◆ Try it
Reproduce verbatim the lines of the material below, starting at the line with "Given: Click the question" and ending at the line with "Viewport: 1568px width, 593px height.", both inclusive; skip the rest.

^^^^^^^^

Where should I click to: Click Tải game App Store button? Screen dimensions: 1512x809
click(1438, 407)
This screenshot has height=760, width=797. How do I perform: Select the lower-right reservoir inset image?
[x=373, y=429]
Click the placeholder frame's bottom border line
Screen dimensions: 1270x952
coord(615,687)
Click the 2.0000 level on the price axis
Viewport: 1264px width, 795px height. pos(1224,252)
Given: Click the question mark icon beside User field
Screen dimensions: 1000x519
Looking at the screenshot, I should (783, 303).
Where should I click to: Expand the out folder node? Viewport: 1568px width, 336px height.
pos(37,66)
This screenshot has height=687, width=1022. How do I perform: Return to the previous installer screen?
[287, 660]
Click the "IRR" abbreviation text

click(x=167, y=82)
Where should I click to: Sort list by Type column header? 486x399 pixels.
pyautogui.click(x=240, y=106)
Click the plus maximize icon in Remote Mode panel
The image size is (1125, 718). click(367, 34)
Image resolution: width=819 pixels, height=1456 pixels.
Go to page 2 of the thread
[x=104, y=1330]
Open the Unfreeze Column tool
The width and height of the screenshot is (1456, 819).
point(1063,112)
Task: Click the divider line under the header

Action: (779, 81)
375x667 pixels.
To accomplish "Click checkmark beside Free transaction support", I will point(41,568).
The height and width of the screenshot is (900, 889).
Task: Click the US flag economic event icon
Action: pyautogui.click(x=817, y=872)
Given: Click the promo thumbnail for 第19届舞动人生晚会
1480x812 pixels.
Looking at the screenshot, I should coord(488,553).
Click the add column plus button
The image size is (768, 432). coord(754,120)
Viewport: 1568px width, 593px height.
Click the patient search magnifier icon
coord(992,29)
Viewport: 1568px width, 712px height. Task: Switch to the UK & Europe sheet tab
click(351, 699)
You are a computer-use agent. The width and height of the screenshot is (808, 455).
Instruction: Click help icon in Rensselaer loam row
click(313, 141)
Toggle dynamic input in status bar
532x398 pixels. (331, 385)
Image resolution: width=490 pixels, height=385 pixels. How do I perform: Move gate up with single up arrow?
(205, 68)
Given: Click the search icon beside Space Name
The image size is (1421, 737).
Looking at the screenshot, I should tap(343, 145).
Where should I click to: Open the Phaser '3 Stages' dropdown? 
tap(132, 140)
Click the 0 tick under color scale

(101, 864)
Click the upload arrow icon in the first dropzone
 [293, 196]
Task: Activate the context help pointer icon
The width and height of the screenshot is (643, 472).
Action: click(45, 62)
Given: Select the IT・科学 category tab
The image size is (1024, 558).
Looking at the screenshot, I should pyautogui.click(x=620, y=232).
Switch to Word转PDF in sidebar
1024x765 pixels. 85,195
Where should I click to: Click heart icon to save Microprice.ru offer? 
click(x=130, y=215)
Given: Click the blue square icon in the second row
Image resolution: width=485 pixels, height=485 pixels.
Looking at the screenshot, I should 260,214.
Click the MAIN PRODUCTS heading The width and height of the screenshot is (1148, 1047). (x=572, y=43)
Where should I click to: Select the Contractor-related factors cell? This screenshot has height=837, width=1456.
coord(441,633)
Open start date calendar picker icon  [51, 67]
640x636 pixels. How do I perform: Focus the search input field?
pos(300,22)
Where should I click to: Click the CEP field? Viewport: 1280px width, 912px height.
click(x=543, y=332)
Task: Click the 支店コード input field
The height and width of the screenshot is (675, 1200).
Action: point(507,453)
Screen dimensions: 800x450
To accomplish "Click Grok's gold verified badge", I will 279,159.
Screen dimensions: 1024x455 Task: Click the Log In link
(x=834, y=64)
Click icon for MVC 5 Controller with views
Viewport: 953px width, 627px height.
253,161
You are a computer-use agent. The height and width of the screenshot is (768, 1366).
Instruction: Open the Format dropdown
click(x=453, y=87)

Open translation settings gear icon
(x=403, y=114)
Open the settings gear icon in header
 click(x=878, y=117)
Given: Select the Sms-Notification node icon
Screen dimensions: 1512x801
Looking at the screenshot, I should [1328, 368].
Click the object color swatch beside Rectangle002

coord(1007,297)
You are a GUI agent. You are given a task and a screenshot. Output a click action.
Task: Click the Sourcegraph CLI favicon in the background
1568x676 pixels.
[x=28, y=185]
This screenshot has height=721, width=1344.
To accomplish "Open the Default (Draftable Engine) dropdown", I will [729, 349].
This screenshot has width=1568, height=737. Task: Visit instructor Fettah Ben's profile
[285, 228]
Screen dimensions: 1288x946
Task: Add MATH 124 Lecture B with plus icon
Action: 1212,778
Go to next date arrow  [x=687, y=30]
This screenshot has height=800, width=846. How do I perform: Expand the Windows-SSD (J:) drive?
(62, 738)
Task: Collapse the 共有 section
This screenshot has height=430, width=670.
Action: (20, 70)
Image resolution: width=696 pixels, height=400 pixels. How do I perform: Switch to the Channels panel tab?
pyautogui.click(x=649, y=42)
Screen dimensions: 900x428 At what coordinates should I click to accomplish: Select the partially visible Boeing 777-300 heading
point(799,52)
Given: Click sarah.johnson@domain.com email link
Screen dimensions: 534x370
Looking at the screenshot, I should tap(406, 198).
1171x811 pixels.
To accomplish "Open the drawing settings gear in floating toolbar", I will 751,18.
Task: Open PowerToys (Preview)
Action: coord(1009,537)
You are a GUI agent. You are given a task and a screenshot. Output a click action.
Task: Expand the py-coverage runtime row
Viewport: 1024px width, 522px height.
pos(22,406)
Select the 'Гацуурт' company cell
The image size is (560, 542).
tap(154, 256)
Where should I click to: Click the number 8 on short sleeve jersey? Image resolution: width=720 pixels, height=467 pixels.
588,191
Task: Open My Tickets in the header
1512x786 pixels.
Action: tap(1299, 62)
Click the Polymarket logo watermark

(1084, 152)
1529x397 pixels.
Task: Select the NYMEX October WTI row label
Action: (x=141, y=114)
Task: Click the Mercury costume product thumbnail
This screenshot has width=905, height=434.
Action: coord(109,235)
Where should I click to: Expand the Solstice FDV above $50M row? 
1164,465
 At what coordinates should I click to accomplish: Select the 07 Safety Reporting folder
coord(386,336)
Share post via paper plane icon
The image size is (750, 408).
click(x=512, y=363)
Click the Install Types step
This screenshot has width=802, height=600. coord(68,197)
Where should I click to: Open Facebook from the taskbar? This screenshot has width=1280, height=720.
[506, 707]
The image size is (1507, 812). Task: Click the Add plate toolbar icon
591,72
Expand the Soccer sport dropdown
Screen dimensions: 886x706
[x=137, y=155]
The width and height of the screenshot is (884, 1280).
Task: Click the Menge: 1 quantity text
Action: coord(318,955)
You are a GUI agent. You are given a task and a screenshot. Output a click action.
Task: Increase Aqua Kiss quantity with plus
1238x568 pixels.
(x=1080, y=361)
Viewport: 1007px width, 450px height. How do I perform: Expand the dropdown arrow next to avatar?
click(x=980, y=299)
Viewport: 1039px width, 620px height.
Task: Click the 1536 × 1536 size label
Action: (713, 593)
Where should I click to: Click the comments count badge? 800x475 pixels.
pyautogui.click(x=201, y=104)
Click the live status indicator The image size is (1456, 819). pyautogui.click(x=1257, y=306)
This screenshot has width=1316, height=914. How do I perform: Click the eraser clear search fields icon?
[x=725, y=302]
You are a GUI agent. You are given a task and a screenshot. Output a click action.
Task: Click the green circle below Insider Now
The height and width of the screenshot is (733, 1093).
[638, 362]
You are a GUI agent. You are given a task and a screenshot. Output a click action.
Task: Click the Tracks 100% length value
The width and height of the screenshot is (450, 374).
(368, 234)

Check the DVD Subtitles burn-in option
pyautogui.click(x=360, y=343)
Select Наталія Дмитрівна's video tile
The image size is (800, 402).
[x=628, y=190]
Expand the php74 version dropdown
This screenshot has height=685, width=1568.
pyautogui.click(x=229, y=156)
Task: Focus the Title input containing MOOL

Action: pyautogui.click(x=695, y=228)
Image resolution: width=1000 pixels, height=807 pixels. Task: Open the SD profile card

^^^^^^^^

◆ Task answer
Given: Click the question mark icon beside User field
Screen dimensions: 1000x519
Looking at the screenshot, I should (783, 303).
Where should I click to: Expand the out folder node? Viewport: 1568px width, 336px height.
pos(37,66)
This screenshot has height=687, width=1022. How do I perform: Return to the previous installer screen?
[287, 660]
Click the "IRR" abbreviation text

click(x=167, y=82)
Where should I click to: Sort list by Type column header? 486x399 pixels.
pyautogui.click(x=240, y=106)
Click the plus maximize icon in Remote Mode panel
The image size is (1125, 718). click(367, 34)
Image resolution: width=819 pixels, height=1456 pixels.
Go to page 2 of the thread
[x=104, y=1330]
Open the Unfreeze Column tool
The width and height of the screenshot is (1456, 819).
point(1063,112)
Task: Click the divider line under the header

Action: (779, 81)
375x667 pixels.
To accomplish "Click checkmark beside Free transaction support", I will point(41,568).
The height and width of the screenshot is (900, 889).
Task: Click the US flag economic event icon
Action: pyautogui.click(x=817, y=872)
Given: Click the promo thumbnail for 第19届舞动人生晚会
1480x812 pixels.
Looking at the screenshot, I should coord(488,553).
Click the add column plus button
The image size is (768, 432). coord(754,120)
Viewport: 1568px width, 593px height.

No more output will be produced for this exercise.